◆ **YOUR ASSIGNMENT**
For every record that follows, write out the text exactly and omit the picture, if one is present.

◆ **INFORMATION GIVEN**
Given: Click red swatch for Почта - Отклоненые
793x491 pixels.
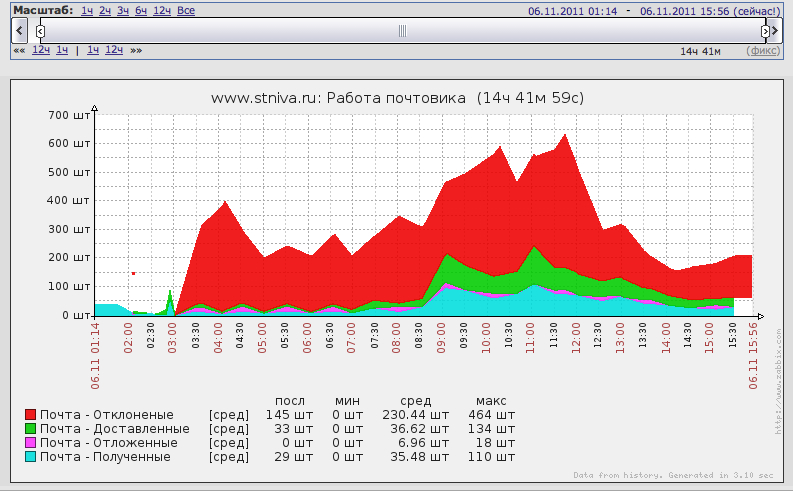Looking at the screenshot, I should (x=31, y=414).
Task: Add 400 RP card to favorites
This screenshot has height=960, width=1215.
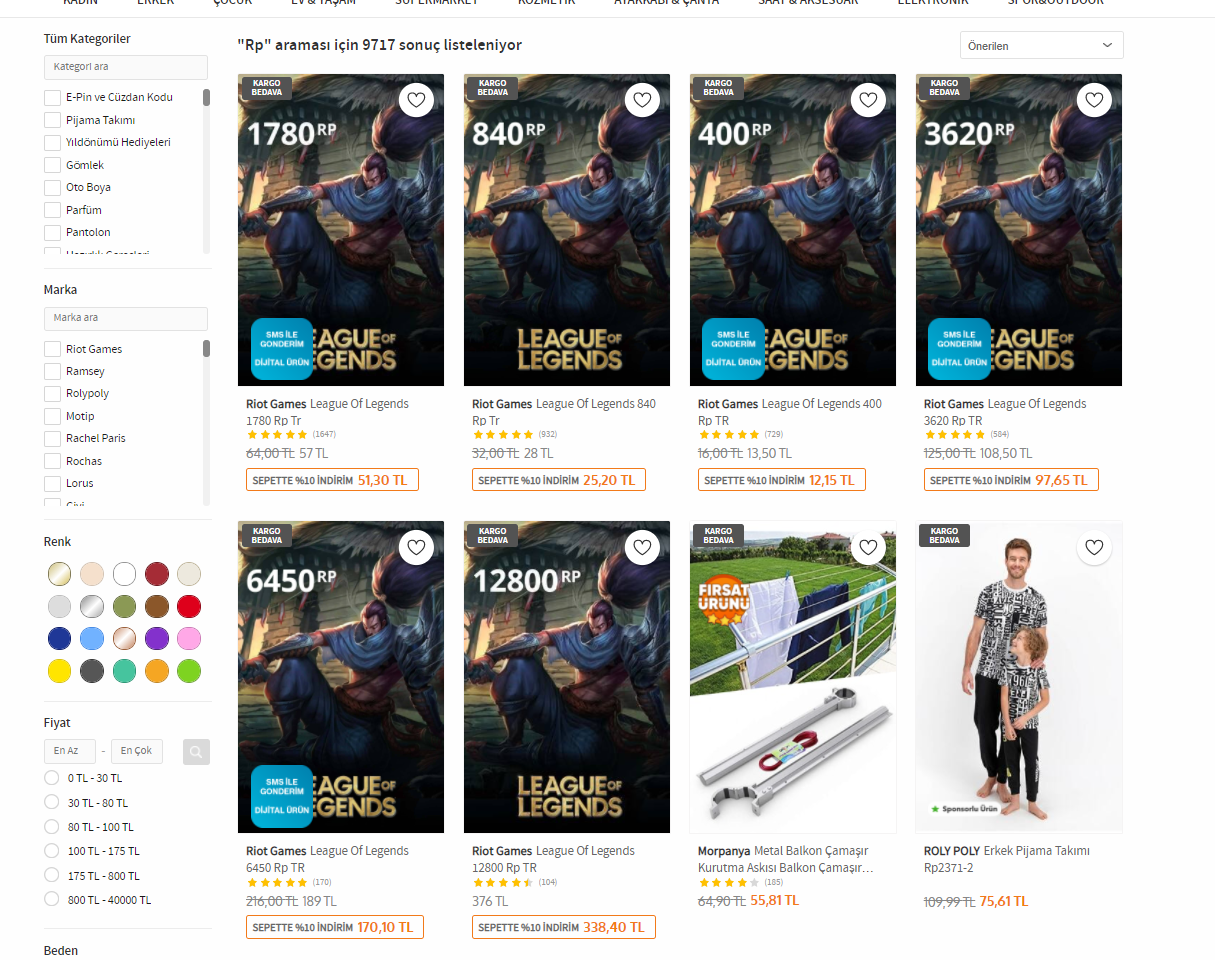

◆ **RESPONSE AREA**
Given: Click red swatch for Почта - Отклоненые
793x491 pixels.
Looking at the screenshot, I should (x=31, y=414).
Task: Add 400 RP card to favorites
This screenshot has height=960, width=1215.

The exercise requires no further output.